- **What you are asked to do**:
Set down the lines below exactly as they stand, please. Go from the first through the one containing "[Cookiebot af Usercentrics".

(Provided information Opens)

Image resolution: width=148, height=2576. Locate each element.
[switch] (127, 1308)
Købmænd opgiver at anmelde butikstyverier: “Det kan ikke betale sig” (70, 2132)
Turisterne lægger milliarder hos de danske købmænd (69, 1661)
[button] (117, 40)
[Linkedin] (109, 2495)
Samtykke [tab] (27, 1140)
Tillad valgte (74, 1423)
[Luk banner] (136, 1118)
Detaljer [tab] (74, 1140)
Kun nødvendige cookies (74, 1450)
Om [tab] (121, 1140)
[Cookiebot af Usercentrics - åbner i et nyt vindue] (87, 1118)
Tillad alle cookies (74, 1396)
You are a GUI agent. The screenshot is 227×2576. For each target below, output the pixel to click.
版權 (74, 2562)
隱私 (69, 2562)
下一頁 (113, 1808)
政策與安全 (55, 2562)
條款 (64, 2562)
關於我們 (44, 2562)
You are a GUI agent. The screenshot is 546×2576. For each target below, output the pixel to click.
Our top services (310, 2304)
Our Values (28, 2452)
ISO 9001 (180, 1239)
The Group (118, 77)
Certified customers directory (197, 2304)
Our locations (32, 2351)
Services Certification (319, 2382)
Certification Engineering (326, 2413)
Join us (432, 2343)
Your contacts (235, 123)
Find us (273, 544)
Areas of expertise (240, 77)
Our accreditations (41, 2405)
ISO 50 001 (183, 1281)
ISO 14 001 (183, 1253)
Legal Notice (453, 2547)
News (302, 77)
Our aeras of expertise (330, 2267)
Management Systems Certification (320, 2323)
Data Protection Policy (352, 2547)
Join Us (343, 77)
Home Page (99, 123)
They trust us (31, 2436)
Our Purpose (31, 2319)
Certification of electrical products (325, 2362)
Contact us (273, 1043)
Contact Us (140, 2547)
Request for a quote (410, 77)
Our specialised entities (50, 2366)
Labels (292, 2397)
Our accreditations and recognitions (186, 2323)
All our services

(Provided information Closes)

- **Output for this task**:
Image resolution: width=148, height=2576. Locate each element.
[switch] (127, 1308)
Købmænd opgiver at anmelde butikstyverier: “Det kan ikke betale sig” (70, 2132)
Turisterne lægger milliarder hos de danske købmænd (69, 1661)
[button] (117, 40)
[Linkedin] (109, 2495)
Samtykke [tab] (27, 1140)
Tillad valgte (74, 1423)
[Luk banner] (136, 1118)
Detaljer [tab] (74, 1140)
Kun nødvendige cookies (74, 1450)
Om [tab] (121, 1140)
[Cookiebot af Usercentrics - åbner i et nyt vindue] (87, 1118)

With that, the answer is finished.